## EXERCISE
This task calls for copying each line below that contains "computer".

## AVAILABLE RECORDS
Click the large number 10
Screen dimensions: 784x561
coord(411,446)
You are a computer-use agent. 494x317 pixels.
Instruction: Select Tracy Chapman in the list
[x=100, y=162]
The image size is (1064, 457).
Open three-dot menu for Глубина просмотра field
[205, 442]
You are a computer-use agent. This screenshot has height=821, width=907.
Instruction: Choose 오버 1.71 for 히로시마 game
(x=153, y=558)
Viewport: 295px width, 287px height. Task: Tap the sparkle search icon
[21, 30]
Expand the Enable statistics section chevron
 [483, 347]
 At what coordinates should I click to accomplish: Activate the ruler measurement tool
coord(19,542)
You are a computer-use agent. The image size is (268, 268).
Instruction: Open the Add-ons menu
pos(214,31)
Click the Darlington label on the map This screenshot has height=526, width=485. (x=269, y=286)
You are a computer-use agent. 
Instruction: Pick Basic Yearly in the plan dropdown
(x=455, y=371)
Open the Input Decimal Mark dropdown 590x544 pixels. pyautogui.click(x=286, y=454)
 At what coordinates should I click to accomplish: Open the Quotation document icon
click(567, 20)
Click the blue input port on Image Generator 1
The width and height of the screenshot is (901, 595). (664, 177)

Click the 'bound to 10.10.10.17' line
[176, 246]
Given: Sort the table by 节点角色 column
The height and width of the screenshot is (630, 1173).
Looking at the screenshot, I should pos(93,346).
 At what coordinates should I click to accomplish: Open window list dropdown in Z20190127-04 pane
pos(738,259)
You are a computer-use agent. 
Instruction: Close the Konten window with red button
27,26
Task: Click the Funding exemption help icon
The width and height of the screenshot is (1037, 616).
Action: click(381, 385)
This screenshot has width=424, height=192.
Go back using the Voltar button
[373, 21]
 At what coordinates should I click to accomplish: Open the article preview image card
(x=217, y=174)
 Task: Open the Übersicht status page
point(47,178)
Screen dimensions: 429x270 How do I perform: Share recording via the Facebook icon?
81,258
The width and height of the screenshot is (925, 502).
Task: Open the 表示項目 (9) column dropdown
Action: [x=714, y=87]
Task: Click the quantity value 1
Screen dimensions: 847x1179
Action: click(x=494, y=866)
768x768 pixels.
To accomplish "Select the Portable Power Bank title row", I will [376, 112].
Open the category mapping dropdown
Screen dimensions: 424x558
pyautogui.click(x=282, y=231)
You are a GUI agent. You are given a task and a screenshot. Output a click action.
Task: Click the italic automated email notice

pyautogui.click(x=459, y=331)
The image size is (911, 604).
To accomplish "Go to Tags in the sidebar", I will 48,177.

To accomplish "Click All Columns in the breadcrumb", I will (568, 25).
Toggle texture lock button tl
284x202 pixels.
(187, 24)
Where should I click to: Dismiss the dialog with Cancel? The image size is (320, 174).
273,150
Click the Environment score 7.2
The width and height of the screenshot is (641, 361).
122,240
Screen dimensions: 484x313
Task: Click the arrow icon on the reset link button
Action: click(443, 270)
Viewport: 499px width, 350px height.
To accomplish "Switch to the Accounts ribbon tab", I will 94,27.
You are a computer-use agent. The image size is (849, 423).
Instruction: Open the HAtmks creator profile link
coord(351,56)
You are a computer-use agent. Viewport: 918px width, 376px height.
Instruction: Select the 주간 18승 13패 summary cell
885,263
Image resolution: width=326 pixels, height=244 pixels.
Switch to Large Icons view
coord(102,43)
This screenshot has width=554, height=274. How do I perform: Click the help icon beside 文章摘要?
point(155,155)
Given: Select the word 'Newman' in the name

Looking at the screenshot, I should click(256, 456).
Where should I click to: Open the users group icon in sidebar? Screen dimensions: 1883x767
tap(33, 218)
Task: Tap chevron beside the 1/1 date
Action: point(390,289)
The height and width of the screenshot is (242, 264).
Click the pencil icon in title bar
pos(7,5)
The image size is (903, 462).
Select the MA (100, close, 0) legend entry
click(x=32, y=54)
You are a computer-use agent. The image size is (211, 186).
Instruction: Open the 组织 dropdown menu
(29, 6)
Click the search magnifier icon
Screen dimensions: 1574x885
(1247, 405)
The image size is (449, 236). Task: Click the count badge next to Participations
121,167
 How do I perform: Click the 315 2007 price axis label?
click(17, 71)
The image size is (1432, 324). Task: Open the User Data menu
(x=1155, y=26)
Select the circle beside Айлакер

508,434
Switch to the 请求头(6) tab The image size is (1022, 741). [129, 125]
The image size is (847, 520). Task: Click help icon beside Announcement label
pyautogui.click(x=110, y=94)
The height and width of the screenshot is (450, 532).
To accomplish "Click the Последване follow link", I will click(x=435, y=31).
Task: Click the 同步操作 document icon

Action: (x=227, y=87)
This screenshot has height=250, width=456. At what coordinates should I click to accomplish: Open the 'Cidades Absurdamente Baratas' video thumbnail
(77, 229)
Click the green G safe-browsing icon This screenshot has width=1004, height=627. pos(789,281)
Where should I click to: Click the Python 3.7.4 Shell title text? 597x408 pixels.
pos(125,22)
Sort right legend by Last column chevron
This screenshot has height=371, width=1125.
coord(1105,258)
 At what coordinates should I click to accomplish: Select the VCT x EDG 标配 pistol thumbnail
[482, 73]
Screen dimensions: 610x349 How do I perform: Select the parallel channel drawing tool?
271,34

## COMPLETED TASK
You are a computer-use agent. 494x317 pixels.
You are a computer-use agent. This screenshot has height=821, width=907.
You are a computer-use agent. The image size is (268, 268).
You are a computer-use agent. 
You are a computer-use agent. 
You are a computer-use agent. The image size is (849, 423).
You are a computer-use agent. Viewport: 918px width, 376px height.
You are a computer-use agent. The image size is (211, 186).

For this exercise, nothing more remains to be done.